I have several drawing techniques, each with its own rules. Each technique denotes a particular markmaking language which, when followed, leads out of the murky depths of abstraction to rediscover the fundamentals of formmaking. In the lull of repetition, form emerges, and it is my duty as caretaker to make way for its emergence.
In terms of end product, what I’m interested in is composition: how the totality of the completed form fills the page, and how it doesn’t. The form in the end contains an essential drama, wrapped up in the events of the process. In this way, each piece remembers its birth, is scarred by it, is nothing but its birth. There is no other way they could have come about: their final image is a direct result of the imperfections of the events along the way. And through this, they achieve a certain justification within themselves, within their own worlds. These pieces are unashamed of the marks of their birth, and hope to wear them proudly.
The interests that drive my artistic practice have largely to do with a transcendence of self. I myself must get lost along the way for the final body of the form to be found. And the resulting experience of the viewer, I think, should mirror this process.
I deeply want for viewers of my work to take time with these pieces, to get lost in them, and eventually, to arrive at a comfort in their ambiguity. I can’t show them the way, but I can give them the raw tools by which to arrive at their own conclusions, their own way out of the forest. I’d like people, when confronted with my work, to at first be disoriented, lost in a great upheaval, but then to engage in a process from which they will ultimately emerge with renewed strength. In this way, yes, these pieces may seem to have a surface austerity, and yet interaction with them will, I hope, reveal an abounding love, deeply felt in every line. And joy, yes, joy.
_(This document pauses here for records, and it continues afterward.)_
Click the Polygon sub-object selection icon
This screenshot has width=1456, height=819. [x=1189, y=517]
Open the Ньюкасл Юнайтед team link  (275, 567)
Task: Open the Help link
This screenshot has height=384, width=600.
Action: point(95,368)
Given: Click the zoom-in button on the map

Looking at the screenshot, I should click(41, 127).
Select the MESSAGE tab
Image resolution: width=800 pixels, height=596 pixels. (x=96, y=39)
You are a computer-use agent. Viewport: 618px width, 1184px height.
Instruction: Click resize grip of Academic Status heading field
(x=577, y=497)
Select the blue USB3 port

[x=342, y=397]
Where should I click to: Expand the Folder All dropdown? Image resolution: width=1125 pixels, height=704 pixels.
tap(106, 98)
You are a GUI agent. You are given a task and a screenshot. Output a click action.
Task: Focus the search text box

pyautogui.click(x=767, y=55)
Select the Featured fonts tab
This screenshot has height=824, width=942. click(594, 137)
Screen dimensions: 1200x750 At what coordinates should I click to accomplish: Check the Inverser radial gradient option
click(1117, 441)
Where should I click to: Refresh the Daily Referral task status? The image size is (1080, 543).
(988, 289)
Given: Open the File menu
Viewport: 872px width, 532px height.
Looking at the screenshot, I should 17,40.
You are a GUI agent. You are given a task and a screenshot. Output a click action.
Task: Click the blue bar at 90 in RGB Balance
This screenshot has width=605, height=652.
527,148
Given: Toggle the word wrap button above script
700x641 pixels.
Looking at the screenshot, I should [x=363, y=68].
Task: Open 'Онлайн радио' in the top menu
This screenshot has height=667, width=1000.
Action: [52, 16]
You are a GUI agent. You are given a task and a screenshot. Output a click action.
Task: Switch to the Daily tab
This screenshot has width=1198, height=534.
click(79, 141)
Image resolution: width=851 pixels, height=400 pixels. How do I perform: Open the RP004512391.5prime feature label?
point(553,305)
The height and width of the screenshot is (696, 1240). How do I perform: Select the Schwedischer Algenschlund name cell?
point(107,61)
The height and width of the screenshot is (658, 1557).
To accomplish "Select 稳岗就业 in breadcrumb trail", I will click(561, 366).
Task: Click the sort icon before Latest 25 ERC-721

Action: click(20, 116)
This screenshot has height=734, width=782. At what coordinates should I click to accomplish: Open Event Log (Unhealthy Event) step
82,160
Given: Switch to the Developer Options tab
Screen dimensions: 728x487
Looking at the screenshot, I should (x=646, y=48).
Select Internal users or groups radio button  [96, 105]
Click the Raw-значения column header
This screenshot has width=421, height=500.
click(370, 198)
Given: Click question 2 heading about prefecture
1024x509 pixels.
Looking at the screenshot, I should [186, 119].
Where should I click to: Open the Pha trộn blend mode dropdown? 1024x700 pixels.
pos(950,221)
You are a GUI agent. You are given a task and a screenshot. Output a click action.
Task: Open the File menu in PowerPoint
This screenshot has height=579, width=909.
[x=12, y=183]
Paul Norton, Weave 4, pen on paper

Paul Norton, Weave 5, pen on paper

Paul Norton, Weave 6, pen on paper
Audrey Parks
During my incubator year, I had a dream that this show was called A Window. A window is a portal; a source of light; something to look through; something that simultaneously separates and connects. The space beyond my waking-working life (the space where I make art) is a portal; a source of light; something to look through; something that simultaneously separates and connects.
Making art in the Right Now feels like a kind of sleep paralysis. I needed to find a timeless vantage from which I could craft poems, so I turned to dreaming. I learned that being lost in thought, daydreaming, and clinging to wishful thinking is an empowered place to be. A playground of rest. A way to process. Holding space in a gray area is the action of a reverie. Dreaming is its own form of meaning making, and it generatively resists the precision of The Daily Heavy.
At first, I felt the resistance of clarification: to react, to define, to specifically craft something with intention. I wanted so badly to know: to know what was going to happen, to know who would accept me, to know what to do, to know how to decide. Then, I read a line in an article by Anne Enright: “Knowledge (which can feel like change) does not change anything.” 33 Reveries questions this. Is knowing enough? In my incubator year, I practiced listening to my intuition and instincts, and to work with something integral beyond my lucidity. In the tradition of somatic and occult poetics, I formed poems from a place of wondering, conjuring, and ecstatic experience. My intention was to magic something out of “anything” in an attempt to get unstuck, so I found ways to get comfortable in the unknown.
These 33 Reveries come from a kind of dreamtime, from keeping one eye open in a spiritual world while somewhere else is sleeping. Maybe this is the primordial power of “Stomping On Eggshells”- to wake up out of some kind of amnion and put your foot down.